El publicista murmuró algo tan bajo que Cifuentes se inclinó para poder oírlo.
– ¿Qué dijo, Bettini?
– Canciones y clavículas rotas.
– No diga pavadas, hombre.
El embajador abrazó a ambos y los llevó hacia el balcón. Por la avenida Vicuña Mackenna el tránsito avanzaba con dificultades.
– ¡Qué desastre! -exclamó el embajador-. Parece que los semáforos de esta calle sólo tuvieran luces rojas.
Arranco la hoja del calendario. El mes que comienza está lleno de feriados. Las Fiestas Patrias, el Día del Golpe, el Día del Ejército. En la radio dicen que en el mes de la patria va a haber una amnistía para los presos. Acaso suelten a mi viejo.
Falta poco para el plebiscito.
El padre de Patricia cambia de oficina cada tres días. Trata de evitar que allanen los locales donde está la cinta grabada de la campaña contra Pinochet. Quiere mantener en secreto las imágenes para que los publicistas del «Sí» no alcancen a reaccionar.

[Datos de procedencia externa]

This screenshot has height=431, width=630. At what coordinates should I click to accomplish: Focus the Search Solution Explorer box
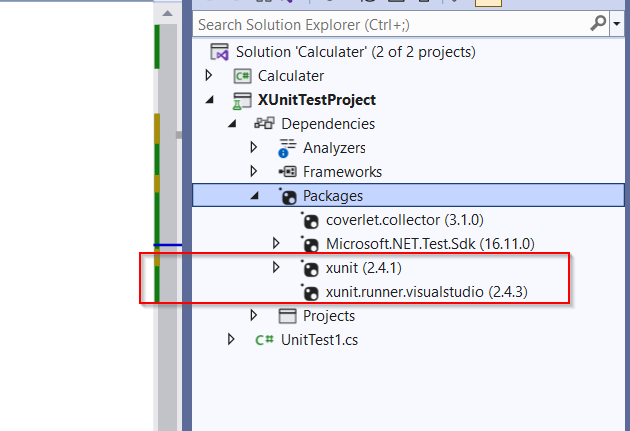[x=392, y=25]
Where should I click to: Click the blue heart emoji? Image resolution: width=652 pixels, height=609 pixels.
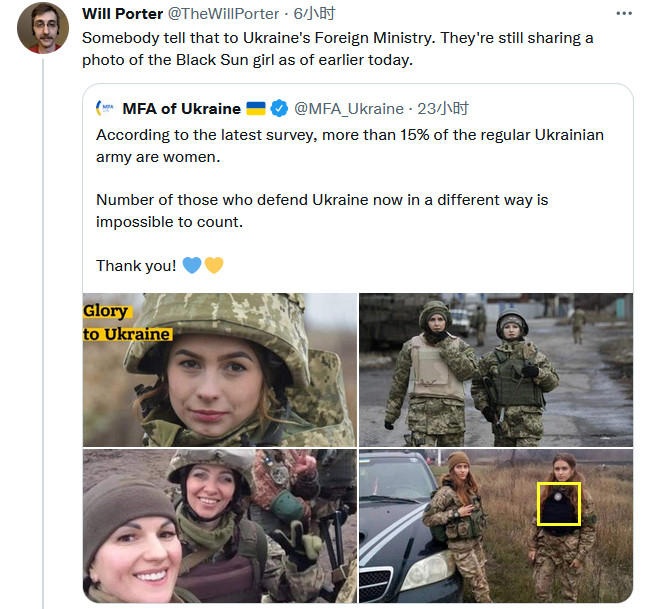point(192,265)
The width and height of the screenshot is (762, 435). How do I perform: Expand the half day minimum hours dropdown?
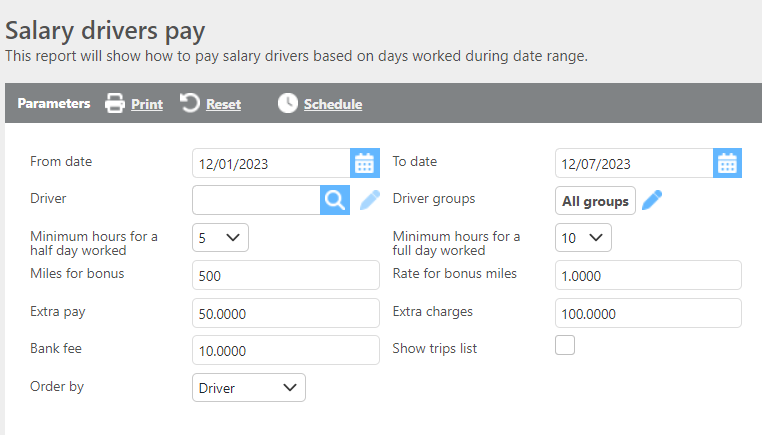pos(220,237)
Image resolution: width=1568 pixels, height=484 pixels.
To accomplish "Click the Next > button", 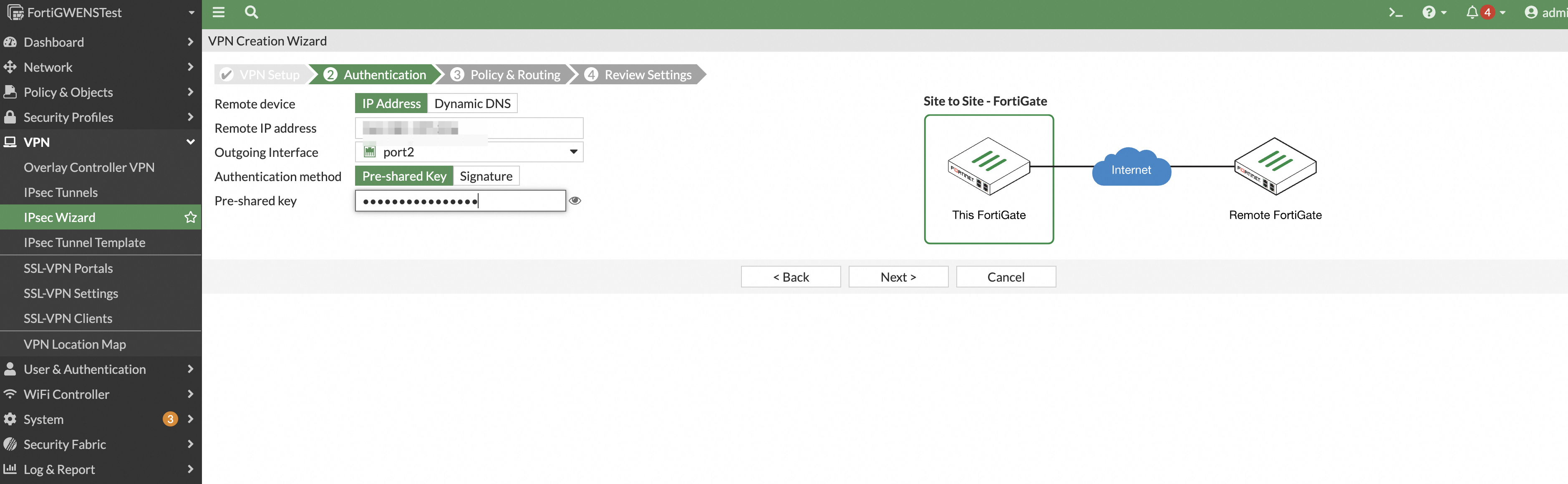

Estamos en clase de dibujo. Recién la profesora nos explicó los girasoles amarillos de Van Gogh. Dice que los colores provocan sensaciones, estados de ánimo. El azul es el más triste de todos. Es un color frío, como el verde. Los otros son cálidos. Estamos en silencio con nuestras acuarelas pintando algo que convoque una emoción. A la vuelta de la página tenemos que escribir qué es lo que pretendíamos con el dibujo. Espío el trabajo del Che. Se trata de la cordillera, pero en vez de nieve en las cumbres ha puesto ángeles que sacuden sus alas. No sé qué pretende.
Yo no tengo dónde perderme. Atrás anoté «Alegría» y adelante estoy pintando un arcoíris.
Entra el inspector Pavez. Tenemos instrucciones de levantarnos cada vez que llega una visita. Pero el inspector nos señala con las manos que permanezcamos sentados. Algo en la dirección de su mirada me hace intuir que no debo sentarme. Y así no más es, pues dice con su voz ronca:
– Santos.
Sé lo que están pensando todos los compañeros del curso. Sé que recuerdan el día en que se llevaron a mi padre. Y sé que saben que ahora me van a llevar a mí. Tenía razón el papi. No debí haberme metido en líos. Fui un estúpido al decir mi discursito delante del teniente Bruna. El inspector tiene cara grave. Una seriedad funeraria. Ahora temo que hayan encontrado a mi padre. Temo que lo hayan encontrado muerto y es lo que me va a decir el rector, y por eso la cara de Pavez con la mandíbula apretada.